PATIENT-LEVEL SIMULATION-BASED SENSITIVITY ANALYSIS TO EVALUATE THE IMPACT OF UNDER-RECORDING OF UNDERLYING COMORBIDITIES IN A RETROSPECTIVE CLAIMS DATABASE ANALYSIS

• Published in: Value in health Vol. 20; no. 5; p. A318
• Main Authors: Zorina, O, Ferreira, A, Korn, JR, Bezlyak, V, Sagkriotis, A, Skelly, A, Zangvil, E, Snow, H, Zuurman, L, Holekamp, N
• Format: Journal Article
• Language: English
• Published: Lawrenceville Elsevier Science Ltd 01.05.2017
• Subjects: Age differences; Analysis; Bevacizumab; Bias; Comorbidity; Confidence intervals; Confounding factors; Demography; Drug therapy; Macular degeneration; Medical history; Monoclonal antibodies; Ophthalmology; Population studies; Sensitivity analysis; Simulation; Standardized patients; Statistics
• ISSN: 1098-3015; 1524-4733
• DOI: 10.1016/j.jval.2017.05.005

OBJECTIVES: To evaluate the impact of under-recording of comorbidities in a retrospective claims database analysis of patients with claims for neovascular age-related macular degeneration (nAMD) treated with ranibizumab or unlicensed bevacizumab. METHODS: A retrospective analysis was conducted in the QuintilesIMS Integrated Data Warehouse (IDW) database to compare reported incidence of stroke between ranibizumab (n=44949) and unlicensed bevacizumab (n=131718). Event rates were compared using rate ratios (RR) within a multivariate Poisson regression, adjusted for baseline demographics and comorbidities. Frequencies of reported comorbidities were much lower than those reported in similar studies of nAMD populations (Curtis 2010; Gower 2011), potentially due to the open nature of the IDW database, which may not integrate all patient-level medical encounters. Over 40% of patients did not have any comorbidity recorded. This finding was unexpected owing to the typical age profile of nAMD patients. A patient-level sensitivity analysis was conducted to adjust for under-recording of medical history in the IDW database. Comorbidity records from the patients with at least one recorded comorbidity were randomly sampled with replacement and used to substitute records for the patients without recorded comorbidities, stratified by index drug, age group, gender and stroke event RESULTS: The adjusted RR for the reported rate of prevalent stroke for ranibizumab was comparable with unlicensed bevacizumab (0.993 (95% CI: 0.961, 1.025)). Following the simulation-based sensitivity analysis, the adjusted RR for the reported rate of prevalent stroke was 0.964 (95% CI: 0.932, 0.997). A similar effect was observed for incident stroke.
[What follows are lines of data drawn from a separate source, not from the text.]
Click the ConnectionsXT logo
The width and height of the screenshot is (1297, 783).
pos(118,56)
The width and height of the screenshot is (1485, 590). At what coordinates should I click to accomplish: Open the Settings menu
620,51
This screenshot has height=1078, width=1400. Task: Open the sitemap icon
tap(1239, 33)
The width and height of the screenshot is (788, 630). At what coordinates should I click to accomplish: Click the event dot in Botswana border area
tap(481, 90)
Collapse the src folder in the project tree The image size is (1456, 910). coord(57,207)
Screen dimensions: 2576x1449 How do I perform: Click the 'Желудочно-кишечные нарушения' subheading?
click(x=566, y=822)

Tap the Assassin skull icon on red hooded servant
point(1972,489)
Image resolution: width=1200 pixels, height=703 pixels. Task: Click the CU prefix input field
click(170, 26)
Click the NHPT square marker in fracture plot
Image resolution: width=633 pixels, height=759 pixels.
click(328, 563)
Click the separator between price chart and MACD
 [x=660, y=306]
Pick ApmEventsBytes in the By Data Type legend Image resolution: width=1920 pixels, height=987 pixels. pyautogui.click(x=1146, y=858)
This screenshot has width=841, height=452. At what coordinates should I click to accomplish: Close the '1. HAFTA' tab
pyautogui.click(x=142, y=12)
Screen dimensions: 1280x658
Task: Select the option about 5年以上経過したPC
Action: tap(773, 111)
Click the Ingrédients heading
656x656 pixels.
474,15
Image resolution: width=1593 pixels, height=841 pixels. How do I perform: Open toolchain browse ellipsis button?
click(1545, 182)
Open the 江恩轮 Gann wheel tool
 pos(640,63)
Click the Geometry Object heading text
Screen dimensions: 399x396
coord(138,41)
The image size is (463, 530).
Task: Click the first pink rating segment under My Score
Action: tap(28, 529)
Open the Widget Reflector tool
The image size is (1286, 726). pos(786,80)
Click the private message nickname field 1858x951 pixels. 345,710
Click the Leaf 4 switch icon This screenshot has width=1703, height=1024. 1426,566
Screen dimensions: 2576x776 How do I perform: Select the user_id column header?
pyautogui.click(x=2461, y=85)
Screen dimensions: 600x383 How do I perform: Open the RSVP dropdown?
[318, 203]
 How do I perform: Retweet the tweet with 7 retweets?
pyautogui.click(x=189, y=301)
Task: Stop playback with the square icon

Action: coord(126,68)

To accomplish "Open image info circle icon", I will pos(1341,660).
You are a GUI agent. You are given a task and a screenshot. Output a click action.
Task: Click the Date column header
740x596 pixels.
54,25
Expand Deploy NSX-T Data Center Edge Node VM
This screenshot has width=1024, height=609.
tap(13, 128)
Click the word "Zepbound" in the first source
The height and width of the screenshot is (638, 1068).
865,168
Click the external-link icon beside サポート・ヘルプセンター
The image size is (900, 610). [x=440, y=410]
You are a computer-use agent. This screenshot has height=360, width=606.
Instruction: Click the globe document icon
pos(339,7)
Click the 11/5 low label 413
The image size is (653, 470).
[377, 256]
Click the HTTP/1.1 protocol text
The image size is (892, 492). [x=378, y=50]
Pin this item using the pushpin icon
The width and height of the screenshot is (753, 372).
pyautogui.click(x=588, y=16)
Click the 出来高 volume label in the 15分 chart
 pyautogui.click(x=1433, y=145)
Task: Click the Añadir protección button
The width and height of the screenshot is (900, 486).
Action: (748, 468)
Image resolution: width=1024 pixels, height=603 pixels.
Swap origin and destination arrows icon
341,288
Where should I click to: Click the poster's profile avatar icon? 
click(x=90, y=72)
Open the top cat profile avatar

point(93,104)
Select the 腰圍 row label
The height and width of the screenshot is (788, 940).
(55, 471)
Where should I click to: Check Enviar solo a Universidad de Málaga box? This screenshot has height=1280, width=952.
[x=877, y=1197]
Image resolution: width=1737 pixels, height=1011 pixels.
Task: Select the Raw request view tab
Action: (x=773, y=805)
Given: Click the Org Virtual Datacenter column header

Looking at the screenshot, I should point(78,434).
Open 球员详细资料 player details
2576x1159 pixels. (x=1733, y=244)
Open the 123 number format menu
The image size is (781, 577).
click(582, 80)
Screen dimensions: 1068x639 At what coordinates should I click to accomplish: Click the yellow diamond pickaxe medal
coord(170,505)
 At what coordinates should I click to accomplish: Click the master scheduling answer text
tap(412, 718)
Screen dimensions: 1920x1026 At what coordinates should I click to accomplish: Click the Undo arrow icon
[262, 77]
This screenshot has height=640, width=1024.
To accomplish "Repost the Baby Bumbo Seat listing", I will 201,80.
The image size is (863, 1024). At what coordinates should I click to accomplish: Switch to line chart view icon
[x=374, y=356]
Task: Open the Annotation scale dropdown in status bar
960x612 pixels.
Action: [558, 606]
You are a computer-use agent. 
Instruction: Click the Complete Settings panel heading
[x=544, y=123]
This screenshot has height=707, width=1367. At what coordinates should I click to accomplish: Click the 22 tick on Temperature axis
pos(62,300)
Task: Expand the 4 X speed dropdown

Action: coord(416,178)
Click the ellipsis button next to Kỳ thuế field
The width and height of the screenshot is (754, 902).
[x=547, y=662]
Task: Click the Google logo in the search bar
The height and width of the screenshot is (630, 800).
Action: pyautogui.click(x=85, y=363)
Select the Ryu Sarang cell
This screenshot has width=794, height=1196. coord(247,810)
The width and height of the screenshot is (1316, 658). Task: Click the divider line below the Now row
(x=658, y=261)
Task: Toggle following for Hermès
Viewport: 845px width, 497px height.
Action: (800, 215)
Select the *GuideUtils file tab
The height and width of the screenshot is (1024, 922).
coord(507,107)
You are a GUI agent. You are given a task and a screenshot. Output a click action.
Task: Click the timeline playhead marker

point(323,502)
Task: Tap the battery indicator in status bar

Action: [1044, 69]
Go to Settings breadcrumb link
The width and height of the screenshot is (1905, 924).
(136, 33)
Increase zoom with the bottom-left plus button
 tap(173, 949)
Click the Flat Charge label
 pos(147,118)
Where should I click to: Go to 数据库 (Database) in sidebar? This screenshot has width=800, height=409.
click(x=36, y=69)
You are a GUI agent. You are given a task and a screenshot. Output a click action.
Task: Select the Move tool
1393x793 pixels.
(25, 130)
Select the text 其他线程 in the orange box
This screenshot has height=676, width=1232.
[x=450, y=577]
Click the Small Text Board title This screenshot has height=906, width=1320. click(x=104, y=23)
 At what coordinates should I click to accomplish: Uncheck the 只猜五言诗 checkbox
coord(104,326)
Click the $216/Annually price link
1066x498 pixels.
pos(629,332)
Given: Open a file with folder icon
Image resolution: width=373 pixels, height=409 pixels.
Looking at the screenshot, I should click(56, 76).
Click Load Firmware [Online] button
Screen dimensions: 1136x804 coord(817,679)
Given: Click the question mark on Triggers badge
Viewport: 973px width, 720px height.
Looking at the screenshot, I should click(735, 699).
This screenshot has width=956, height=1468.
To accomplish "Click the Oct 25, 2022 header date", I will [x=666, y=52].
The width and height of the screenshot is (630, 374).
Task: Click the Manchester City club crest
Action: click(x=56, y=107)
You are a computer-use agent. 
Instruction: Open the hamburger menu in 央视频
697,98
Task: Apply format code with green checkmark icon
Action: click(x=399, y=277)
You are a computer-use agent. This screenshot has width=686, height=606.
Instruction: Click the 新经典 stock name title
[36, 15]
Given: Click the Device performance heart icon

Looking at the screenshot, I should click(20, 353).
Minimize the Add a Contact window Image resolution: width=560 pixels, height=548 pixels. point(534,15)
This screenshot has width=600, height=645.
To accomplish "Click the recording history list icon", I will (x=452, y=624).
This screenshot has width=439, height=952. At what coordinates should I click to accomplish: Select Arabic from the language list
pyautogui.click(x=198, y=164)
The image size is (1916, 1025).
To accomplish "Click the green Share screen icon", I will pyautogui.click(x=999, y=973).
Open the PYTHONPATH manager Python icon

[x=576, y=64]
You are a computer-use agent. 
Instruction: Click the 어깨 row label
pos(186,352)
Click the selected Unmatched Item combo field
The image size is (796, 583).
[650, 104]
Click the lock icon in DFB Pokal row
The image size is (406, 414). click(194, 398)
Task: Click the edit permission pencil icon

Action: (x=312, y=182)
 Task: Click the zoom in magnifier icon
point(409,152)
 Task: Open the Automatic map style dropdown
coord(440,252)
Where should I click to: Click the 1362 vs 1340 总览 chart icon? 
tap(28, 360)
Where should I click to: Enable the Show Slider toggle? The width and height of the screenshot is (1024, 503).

CONCLUSIONS: Under-recording of potential confounding factors may lead to biased estimates even if non-differential between groups. With large sample size resulting in narrow confidence intervals, even small magnitude of resulting bias may affect the statistical interpretation of the study results. Therefore, it is important to utilize appropriate statistical methods to detect and correct for comorbidity under-recording.